Exercise instructions
Rewrite every one of the records with "Select" renamed to "Choose" and everything else unchanged, omitting the pictures from your answer.

Input data
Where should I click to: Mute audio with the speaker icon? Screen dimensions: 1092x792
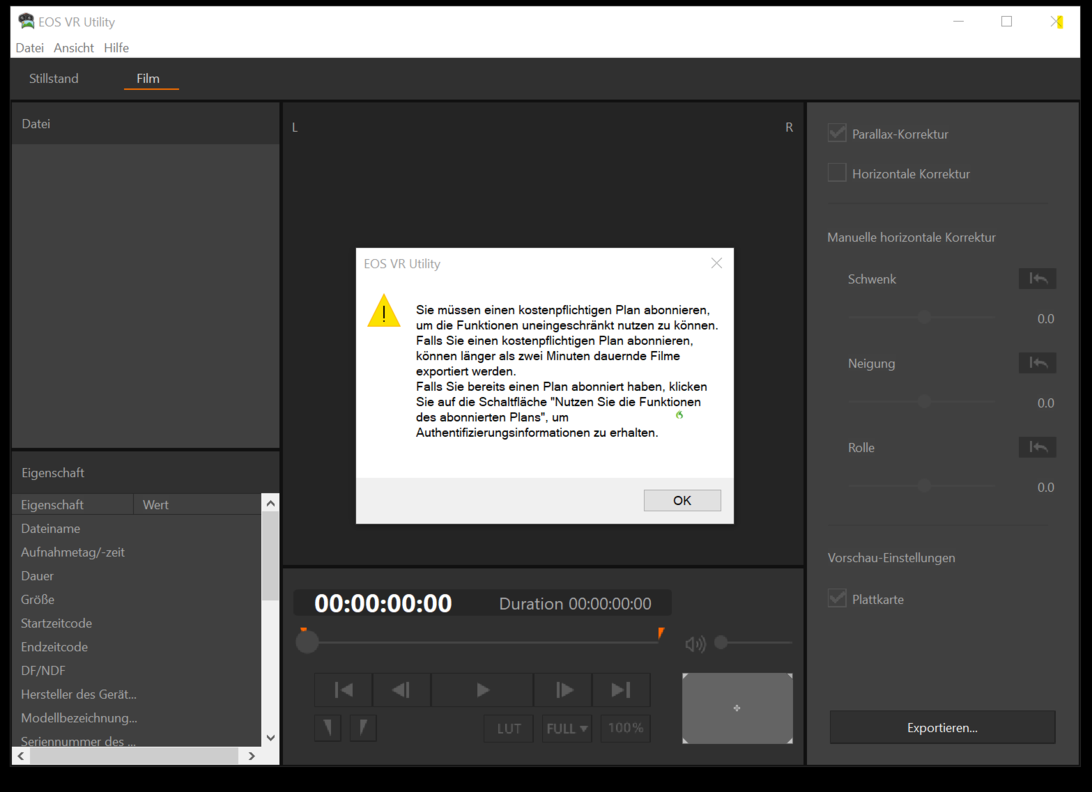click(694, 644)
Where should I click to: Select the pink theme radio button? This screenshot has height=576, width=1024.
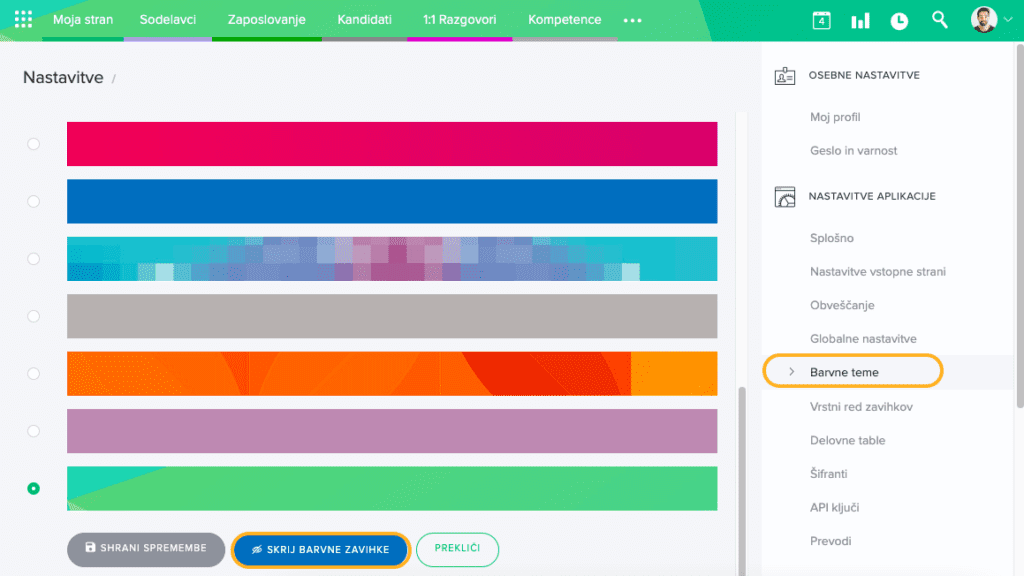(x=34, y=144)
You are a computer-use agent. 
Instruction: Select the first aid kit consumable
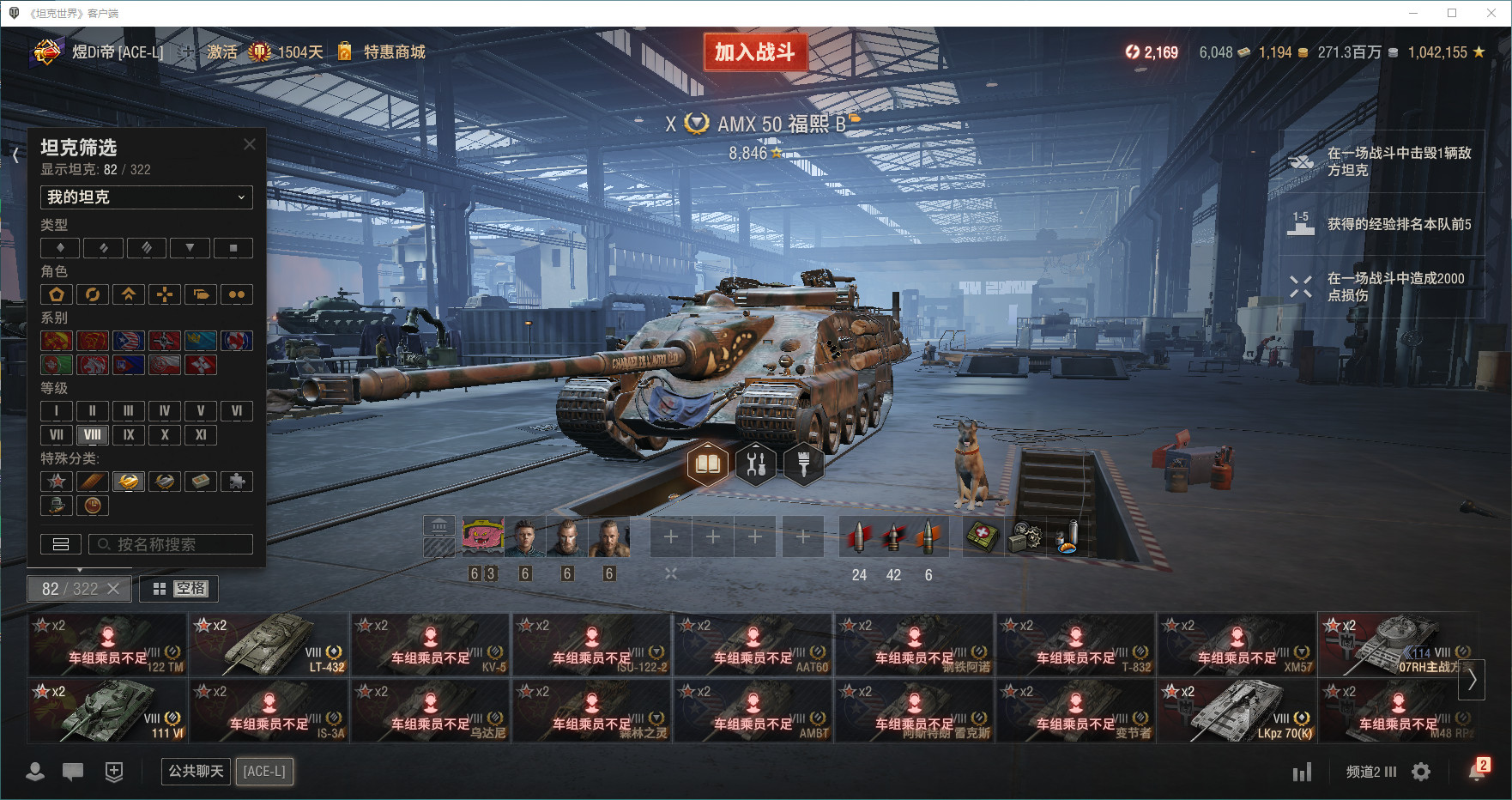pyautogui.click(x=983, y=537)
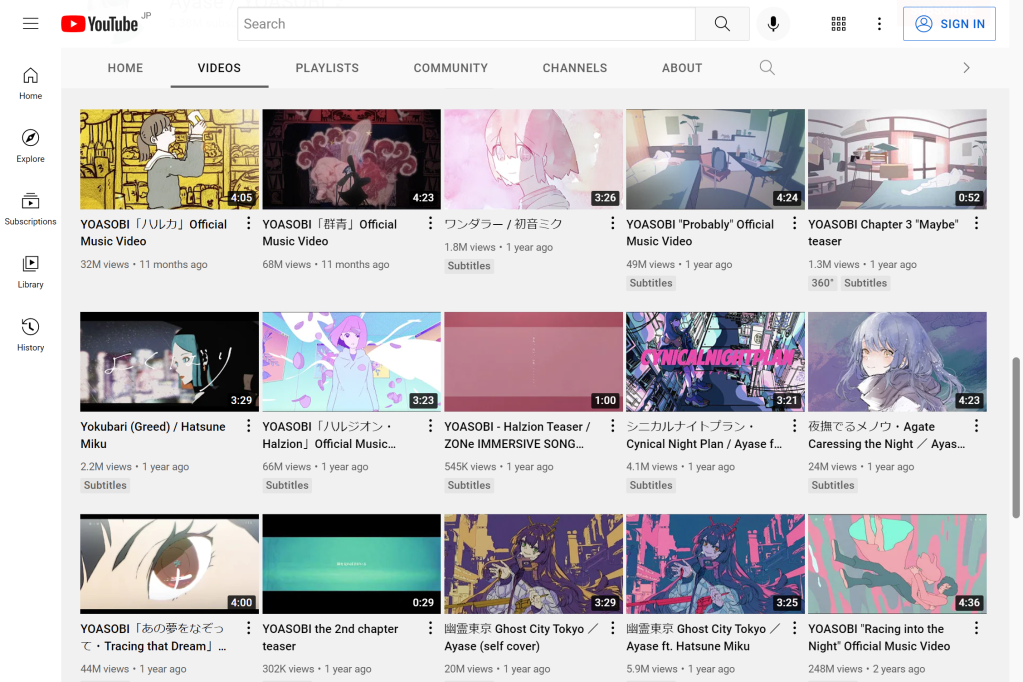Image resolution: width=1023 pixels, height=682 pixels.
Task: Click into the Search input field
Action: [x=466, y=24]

Answer to the problem
Where should I click to: Mute audio with the speaker icon? Screen dimensions: 1092x792
click(694, 644)
Where should I click to: Choose the pink theme radio button? This screenshot has height=576, width=1024.
(x=34, y=144)
You are a computer-use agent. 
Instruction: Choose the first aid kit consumable
pyautogui.click(x=983, y=537)
Image resolution: width=1023 pixels, height=682 pixels.
Task: Click into the Search input field
Action: [x=466, y=24]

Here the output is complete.